I found out that I was pregnant shortly after my 29th birthday last year and my range of emotions were all over the map. I had always known that eventually I do want children, but I didn’t think that it would happen so soon for me, especially seeing as I was newly single from a 4 year relationship. I had began seeing this guy whom in the beginning, when we’re all heartbroken and need a great distraction, came around at the right time and made me laugh and made me feel wanted and beautiful and sexy and like I wasn’t broken anymore.

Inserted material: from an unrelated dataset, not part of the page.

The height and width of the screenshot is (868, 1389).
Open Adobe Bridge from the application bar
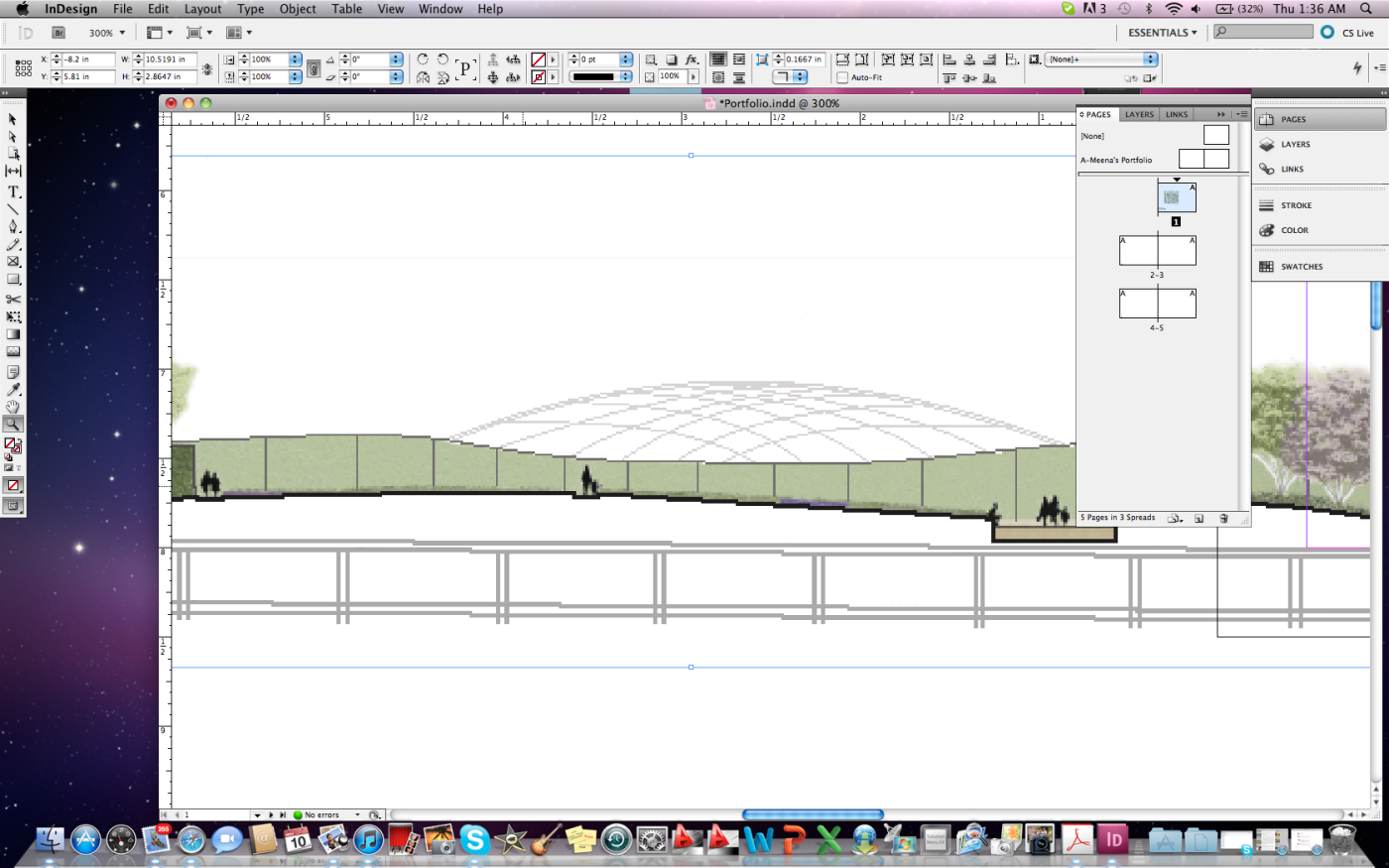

A couple months into what was a casual relationship where I’d call him up and tell him I wanted to walk around his apartment in his big T-shirts while he watched the game, not thinking it’d lead to a completely different road, we got pregnant. And then he completely flipped his switch on me. He disappeared, he stopped answering his phone and he stopped trying to see me. All of our mutual friends would ask me what was up with him and they’d check on me and make sure I was ok and would let me vent, and were decent human beings until he decided to come back around only to let me know that he would pay for it to get taken care of and that he can’t have (another) kid right now. It was in those split seconds right then and there that I knew I didn’t want to have a child with someone like this, that wouldn’t be around and that thought it was ok to even try and make this decision for me and that showed me how much he just did not care and was only thinking about himself. Not once did he ever ask how I was feeling, or doing or checked to see if I needed anything while I was scared and alone dealing with this huge decision on my own with all of my thoughts all over the place.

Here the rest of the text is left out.